Prosecutors can appeal the 90-page ruling.
Company has since changed name
Blackwater contractors had been hired to guard U.S. diplomats in Iraq. The shooting led to the unraveling of the North Carolina-based company, which since has changed its management and changed its name to Xe Services.
The five guards are Donald Ball, a former Marine from West Valley City, Utah; Dustin Heard, a former Marine from Knoxville, Tenn.; Evan Liberty, a former Marine from Rochester, N.H.; Nick Slatten, a former Army sergeant from Sparta, Tenn., and Paul Slough, an Army veteran from Keller, Texas.
Defense attorneys said the guards were thrilled by the ruling after more than two years of scrutiny.
"It's tremendously gratifying to see the court allow us to celebrate the new year the way it has," said attorney Bill Coffield, who represents Liberty. "It really invigorates your belief in our court system."
"It's indescribable," said Ball's attorney, Steven McCool. "It feels like the weight of the world has been lifted off his shoulders. Here's a guy that's a decorated war hero who we maintain should never have been charged in the first place."

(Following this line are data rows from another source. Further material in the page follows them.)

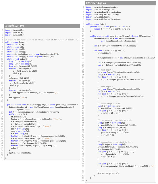
Task: Click the gcd method signature line
Action: (110, 26)
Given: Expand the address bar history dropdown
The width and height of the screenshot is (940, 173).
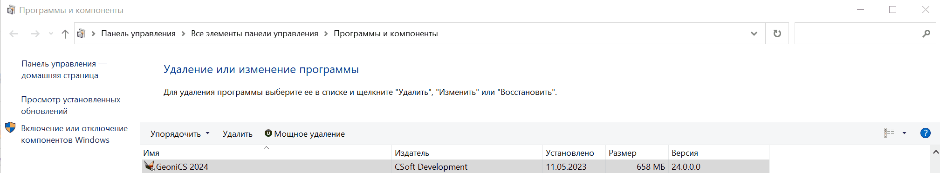Looking at the screenshot, I should click(754, 33).
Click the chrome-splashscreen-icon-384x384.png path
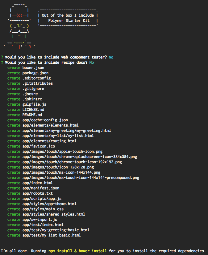The image size is (208, 255). (x=80, y=157)
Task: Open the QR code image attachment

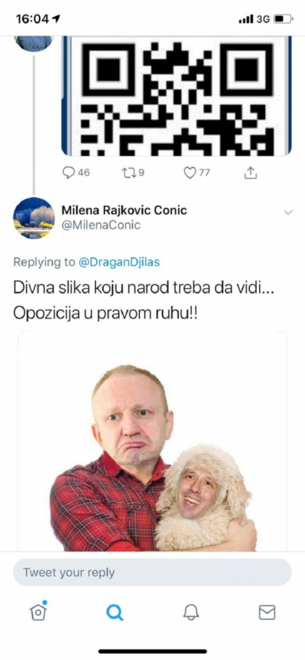Action: 176,96
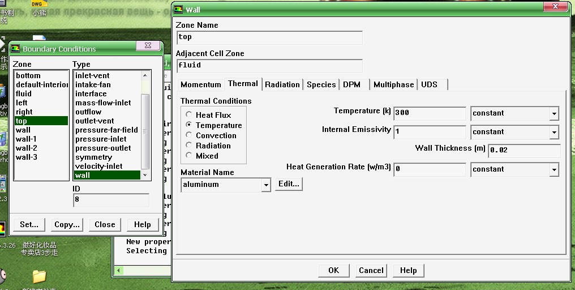Expand the Material Name aluminum dropdown
Screen dimensions: 575x290
(266, 185)
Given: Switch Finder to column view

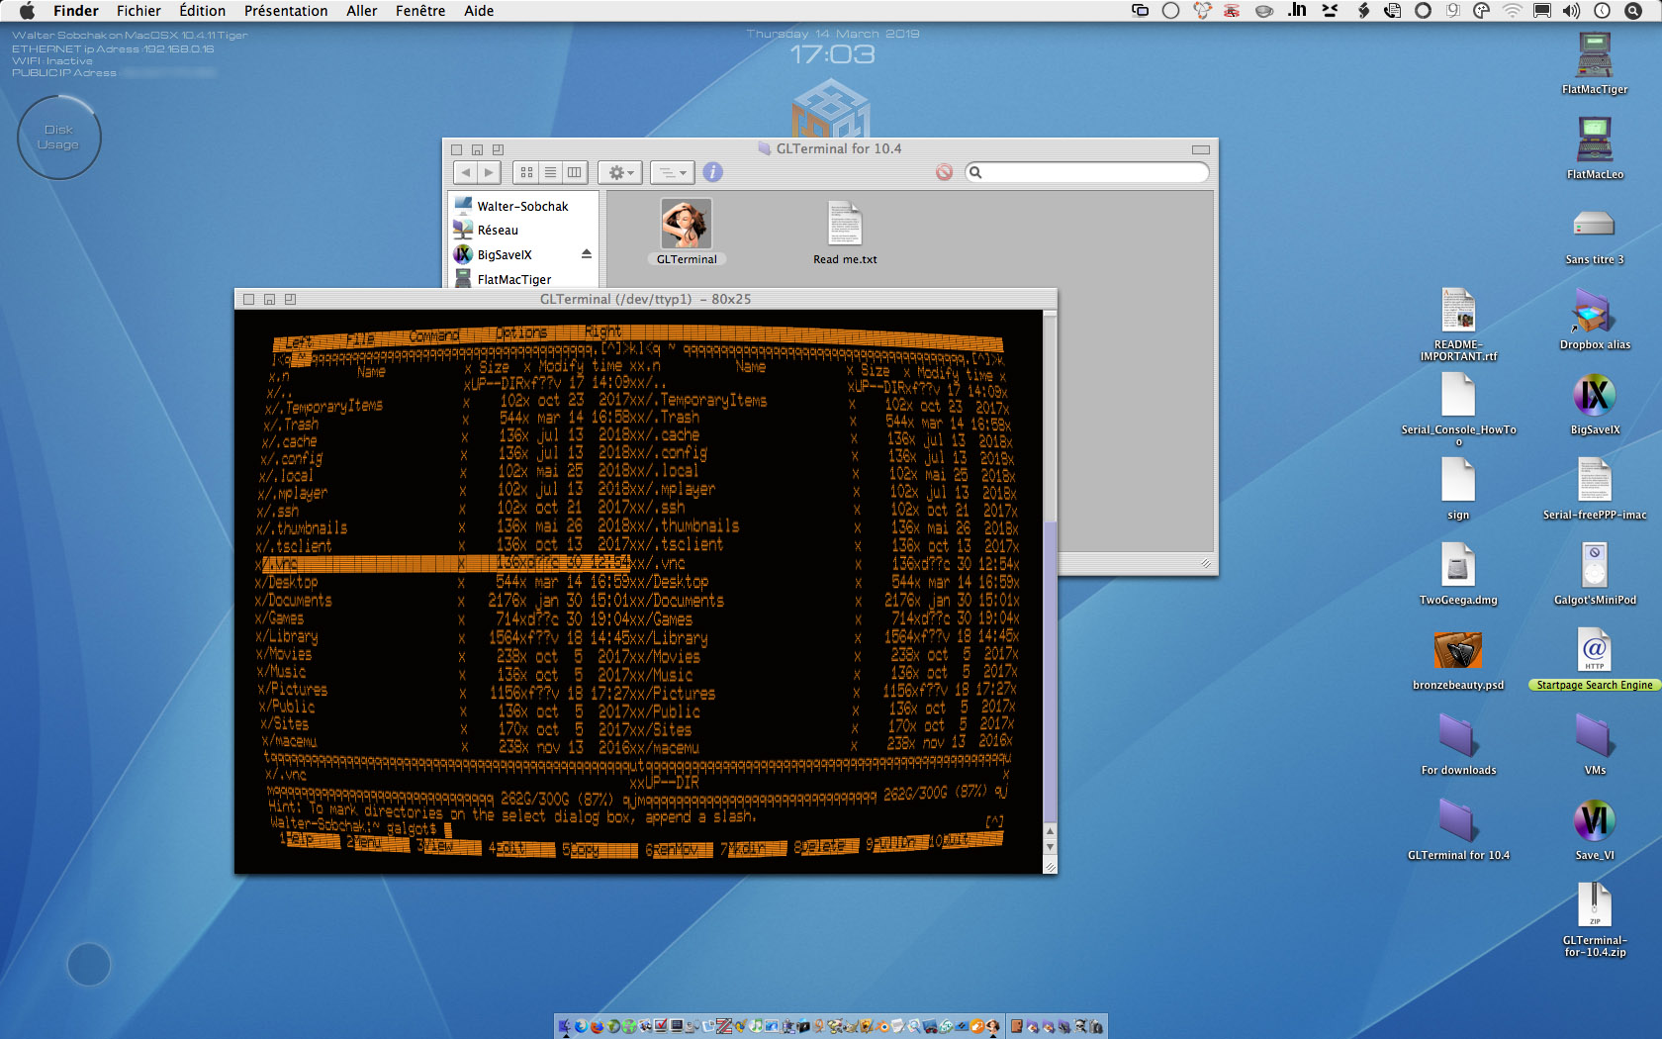Looking at the screenshot, I should pos(574,172).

Ruling says nothing on shooting
Urbina's ruling does not say whether the shooting was proper, only that the government improperly used evidence to build the case. After the shooting, the State Department ordered the guards to explain what happened.
Investigators promised the men that their statements were to be used only for the internal inquiry and would not be used in a criminal case. Such limited immunity deals are common in police departments so officers involved in shootings cannot hold up internal investigations by refusing to cooperate.
The deal meant that prosecutors had to build their case without using those statements. Urbina said the Justice Department failed to do so. Prosecutors read those statements, reviewed them in the investigation and used them to get search warrants, Urbina said.
The five guards had been charged with manslaughter and weapons charges. The charges carried mandatory 30-year prison terms.
It was unclear what the ruling means for a sixth Blackwater guard, Jeremy Ridgeway, who turned on his former colleagues and pleaded guilty to killing one Iraqi and wounding another.